États-Unis, Jeudi 11 décembre 2025 – Donald Trump a annoncé mercredi que les États-Unis avaient intercepté un pétrolier de grande taille près des côtes vénézuéliennes, intensifiant encore la confrontation avec Caracas, qui dénonce un « acte de piraterie internationale ».

Depuis la Maison-Blanche, le président américain a affirmé qu’il s’agissait « du plus grand pétrolier jamais saisi », sans fournir d’informations sur le propriétaire du navire, son itinéraire ou sa cargaison. Il s’est contenté d’indiquer que l’opération avait été menée « pour de très bonnes raisons » et que les États-Unis conserveraient le pétrole à bord.
Caracas dénonce un « vol éhonté »
La réaction du Venezuela n’a pas tardé. Le ministère vénézuélien des Affaires étrangères a condamné avec vigueur ce qu’il qualifie de « vol manifeste » et de « piraterie internationale ». Selon Caracas, cette action confirme la volonté des États-Unis de s’emparer des ressources pétrolières du pays, dans le cadre d’un « plan délibéré de spoliation » orchestré par Washington.
Nicolás Maduro a, de son côté, exigé « la fin de l’ingérence brutale et illégale » américaine au Venezuela et dans la région.
Un pétrolier lié au contournement des sanctions, selon Washington
La ministre américaine de la Justice, Pam Bondi, a précisé sur X que le navire transportait du pétrole soumis à sanctions, en provenance du Venezuela et de l’Iran.
Elle a rappelé que le pétrolier faisait l’objet de sanctions américaines depuis plusieurs années pour sa participation à un réseau illicite de transport de pétrole destiné à financer des organisations terroristes étrangères.
Une vidéo publiée par la ministre montre des agents armés du FBI et des soldats descendus d’un hélicoptère prenant le contrôle du navire, avec le soutien du département de la Défense.
Une pression américaine croissante sur Nicolás Maduro
Cette saisie s’inscrit dans une série de mesures économiques et militaires adoptées par Washington pour accroître la pression sur Nicolás Maduro.
Donald Trump a récemment déclaré dans un entretien au site Politico que « les jours de Maduro » étaient désormais « comptés ».
Les États-Unis accusent par ailleurs Caracas de participer activement à un trafic de drogue visant leur territoire, ce qui a entraîné de multiples opérations militaires, notamment dans la mer des Caraïbes.

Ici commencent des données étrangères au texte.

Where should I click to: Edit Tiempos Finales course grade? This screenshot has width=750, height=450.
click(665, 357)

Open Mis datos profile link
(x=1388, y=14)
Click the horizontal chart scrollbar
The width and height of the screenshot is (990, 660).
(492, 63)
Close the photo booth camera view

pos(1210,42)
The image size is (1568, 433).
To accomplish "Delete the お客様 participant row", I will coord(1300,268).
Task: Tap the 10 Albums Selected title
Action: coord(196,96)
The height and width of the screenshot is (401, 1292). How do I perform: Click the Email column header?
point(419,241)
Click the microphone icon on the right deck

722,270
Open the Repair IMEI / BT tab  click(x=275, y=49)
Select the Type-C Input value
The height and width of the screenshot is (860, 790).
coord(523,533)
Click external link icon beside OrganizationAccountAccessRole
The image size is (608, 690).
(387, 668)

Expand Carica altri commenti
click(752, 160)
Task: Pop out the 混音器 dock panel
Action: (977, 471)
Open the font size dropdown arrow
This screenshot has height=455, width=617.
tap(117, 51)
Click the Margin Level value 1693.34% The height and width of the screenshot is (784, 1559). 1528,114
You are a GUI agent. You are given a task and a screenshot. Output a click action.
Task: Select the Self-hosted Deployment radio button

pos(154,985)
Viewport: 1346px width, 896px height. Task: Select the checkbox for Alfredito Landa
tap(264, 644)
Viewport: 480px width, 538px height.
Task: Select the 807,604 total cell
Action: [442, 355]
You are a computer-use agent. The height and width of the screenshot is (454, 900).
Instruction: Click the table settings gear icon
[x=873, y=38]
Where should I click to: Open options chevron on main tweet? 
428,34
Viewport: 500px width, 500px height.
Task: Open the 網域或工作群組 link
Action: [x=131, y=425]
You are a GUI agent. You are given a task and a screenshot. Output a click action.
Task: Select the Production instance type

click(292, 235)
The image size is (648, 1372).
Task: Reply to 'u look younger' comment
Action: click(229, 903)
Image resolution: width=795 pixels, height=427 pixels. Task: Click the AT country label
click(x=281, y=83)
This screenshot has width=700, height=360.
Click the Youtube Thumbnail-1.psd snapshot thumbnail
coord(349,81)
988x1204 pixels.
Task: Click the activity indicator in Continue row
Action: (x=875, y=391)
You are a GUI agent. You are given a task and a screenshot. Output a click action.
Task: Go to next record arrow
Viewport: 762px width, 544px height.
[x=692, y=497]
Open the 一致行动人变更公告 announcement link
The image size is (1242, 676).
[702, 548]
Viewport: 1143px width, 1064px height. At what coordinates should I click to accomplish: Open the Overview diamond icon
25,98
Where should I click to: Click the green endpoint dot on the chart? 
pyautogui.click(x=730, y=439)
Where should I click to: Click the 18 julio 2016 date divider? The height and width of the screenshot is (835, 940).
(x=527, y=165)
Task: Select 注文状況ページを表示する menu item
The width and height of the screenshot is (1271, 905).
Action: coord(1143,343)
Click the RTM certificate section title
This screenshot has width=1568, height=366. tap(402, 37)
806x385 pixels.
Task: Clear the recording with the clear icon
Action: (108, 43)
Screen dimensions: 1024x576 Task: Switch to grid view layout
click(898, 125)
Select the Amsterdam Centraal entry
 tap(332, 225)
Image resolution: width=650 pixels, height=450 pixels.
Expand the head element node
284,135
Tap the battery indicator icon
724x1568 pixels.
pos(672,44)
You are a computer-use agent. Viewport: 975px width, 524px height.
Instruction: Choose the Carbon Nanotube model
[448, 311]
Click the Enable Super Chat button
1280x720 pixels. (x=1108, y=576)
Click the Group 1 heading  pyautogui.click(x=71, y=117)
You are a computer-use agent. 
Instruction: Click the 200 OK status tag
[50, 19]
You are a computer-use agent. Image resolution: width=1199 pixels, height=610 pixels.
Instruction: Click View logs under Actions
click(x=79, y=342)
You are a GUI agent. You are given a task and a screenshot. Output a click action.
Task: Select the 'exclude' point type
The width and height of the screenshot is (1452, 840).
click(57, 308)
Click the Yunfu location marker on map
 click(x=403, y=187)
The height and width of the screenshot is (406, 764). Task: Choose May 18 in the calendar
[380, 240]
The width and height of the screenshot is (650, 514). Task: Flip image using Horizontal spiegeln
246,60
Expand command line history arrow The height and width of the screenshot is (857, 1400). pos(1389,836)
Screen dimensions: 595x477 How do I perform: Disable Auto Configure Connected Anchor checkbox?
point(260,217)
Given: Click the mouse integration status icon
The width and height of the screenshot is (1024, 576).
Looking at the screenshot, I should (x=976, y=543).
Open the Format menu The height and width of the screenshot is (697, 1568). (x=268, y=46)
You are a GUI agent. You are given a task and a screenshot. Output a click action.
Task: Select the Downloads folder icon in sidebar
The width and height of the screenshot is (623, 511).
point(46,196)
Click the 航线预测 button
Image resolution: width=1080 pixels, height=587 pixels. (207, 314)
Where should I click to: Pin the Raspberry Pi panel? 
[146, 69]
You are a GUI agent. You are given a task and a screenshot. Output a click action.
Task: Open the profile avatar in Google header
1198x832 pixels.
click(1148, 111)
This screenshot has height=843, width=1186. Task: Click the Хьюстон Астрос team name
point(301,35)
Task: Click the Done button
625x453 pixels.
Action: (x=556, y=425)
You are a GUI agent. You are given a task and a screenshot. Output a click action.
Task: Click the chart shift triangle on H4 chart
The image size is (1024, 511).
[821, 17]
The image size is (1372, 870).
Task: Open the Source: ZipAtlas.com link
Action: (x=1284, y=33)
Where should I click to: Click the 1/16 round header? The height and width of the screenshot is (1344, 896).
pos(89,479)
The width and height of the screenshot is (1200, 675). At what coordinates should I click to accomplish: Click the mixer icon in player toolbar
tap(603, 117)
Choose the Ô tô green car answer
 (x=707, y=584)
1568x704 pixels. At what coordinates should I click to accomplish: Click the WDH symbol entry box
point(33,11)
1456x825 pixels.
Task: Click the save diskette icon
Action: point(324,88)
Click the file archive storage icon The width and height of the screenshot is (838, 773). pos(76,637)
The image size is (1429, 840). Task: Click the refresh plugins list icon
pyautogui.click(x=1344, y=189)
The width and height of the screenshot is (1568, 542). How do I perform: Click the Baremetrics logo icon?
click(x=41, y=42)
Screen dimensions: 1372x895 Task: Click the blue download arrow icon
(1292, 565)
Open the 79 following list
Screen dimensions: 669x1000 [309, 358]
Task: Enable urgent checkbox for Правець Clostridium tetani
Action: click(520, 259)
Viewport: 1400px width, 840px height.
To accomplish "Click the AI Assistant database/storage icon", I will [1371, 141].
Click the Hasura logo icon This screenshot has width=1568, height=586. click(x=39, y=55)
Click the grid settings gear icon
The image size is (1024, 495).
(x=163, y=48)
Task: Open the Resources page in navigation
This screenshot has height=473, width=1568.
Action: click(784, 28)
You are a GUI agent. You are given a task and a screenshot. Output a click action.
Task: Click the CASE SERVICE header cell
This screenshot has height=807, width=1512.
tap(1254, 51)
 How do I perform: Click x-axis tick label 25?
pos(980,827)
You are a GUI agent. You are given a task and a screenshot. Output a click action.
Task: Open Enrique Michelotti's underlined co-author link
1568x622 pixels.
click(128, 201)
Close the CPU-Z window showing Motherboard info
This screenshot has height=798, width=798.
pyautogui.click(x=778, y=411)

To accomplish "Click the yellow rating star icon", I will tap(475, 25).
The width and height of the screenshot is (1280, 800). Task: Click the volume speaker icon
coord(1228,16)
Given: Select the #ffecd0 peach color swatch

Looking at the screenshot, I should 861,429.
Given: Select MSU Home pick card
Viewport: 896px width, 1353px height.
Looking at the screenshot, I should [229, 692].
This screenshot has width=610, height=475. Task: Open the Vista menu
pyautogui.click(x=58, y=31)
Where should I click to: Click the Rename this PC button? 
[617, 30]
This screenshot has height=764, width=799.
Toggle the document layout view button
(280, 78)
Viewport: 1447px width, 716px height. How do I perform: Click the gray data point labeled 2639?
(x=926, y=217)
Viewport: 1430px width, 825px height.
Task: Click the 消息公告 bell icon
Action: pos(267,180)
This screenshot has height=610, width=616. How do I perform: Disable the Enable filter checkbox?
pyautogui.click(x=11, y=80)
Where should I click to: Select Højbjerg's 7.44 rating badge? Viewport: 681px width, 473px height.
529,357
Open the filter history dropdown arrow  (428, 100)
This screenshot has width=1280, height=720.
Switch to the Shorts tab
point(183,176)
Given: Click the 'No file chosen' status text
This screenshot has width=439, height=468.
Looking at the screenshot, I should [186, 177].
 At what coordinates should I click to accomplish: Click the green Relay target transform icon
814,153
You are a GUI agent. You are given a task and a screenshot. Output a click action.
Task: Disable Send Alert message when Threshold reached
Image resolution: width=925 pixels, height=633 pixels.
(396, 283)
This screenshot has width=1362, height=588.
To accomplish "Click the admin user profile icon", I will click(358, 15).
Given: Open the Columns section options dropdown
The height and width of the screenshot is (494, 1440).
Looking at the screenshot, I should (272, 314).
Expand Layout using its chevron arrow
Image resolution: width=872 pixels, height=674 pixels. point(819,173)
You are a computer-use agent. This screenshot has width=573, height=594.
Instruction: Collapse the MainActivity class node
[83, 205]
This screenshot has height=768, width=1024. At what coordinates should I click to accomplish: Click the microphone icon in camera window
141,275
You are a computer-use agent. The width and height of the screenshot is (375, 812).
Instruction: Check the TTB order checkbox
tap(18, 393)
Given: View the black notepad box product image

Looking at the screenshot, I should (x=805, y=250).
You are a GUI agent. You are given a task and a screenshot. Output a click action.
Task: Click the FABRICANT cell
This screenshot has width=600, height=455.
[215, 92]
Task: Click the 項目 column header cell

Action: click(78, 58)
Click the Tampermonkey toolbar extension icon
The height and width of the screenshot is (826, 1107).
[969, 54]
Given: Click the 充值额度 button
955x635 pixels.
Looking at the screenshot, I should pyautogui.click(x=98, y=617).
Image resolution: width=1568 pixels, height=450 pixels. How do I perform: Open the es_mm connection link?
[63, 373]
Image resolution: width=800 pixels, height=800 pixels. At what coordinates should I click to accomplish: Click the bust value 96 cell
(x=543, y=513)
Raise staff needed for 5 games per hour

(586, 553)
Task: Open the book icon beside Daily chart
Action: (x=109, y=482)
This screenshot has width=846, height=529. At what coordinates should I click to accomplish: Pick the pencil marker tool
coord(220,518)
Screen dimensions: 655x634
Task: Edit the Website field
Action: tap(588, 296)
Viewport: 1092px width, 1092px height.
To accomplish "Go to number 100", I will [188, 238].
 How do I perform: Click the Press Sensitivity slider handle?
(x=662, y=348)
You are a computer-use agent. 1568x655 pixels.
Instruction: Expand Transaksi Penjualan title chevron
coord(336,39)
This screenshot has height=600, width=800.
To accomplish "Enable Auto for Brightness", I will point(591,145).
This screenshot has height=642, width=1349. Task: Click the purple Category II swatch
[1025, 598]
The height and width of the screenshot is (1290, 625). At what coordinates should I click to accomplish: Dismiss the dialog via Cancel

Un secteur pétrolier vénézuélien fragilisé
Le pétrole constitue la principale ressource du Venezuela. Soumis à un embargo américain depuis 2019, le secteur avait bénéficié d’un léger assouplissement en 2023 grâce à des licences d’exploitation, mais Donald Trump a annulé ces autorisations depuis son retour au pouvoir.
Le pays est donc forcé de vendre son pétrole à bas prix sur le marché noir, principalement à destination de la Chine.
La saisie du pétrolier pourrait encore compliquer ces exportations, en incitant d’éventuels acheteurs à renoncer.
Chute annoncée des importations européennes
Selon Jaime Luis Socas, représentant commercial de l’Union européenne au Venezuela, les achats européens de pétrole brut vénézuélien devraient s’effondrer de 75 % en 2025, passant de 1,535 milliard d’euros en 2024 à seulement 383 millions.
Le Venezuela produit actuellement environ 1,1 million de barils par jour, essentiellement exportés vers la Chine, selon plusieurs analystes.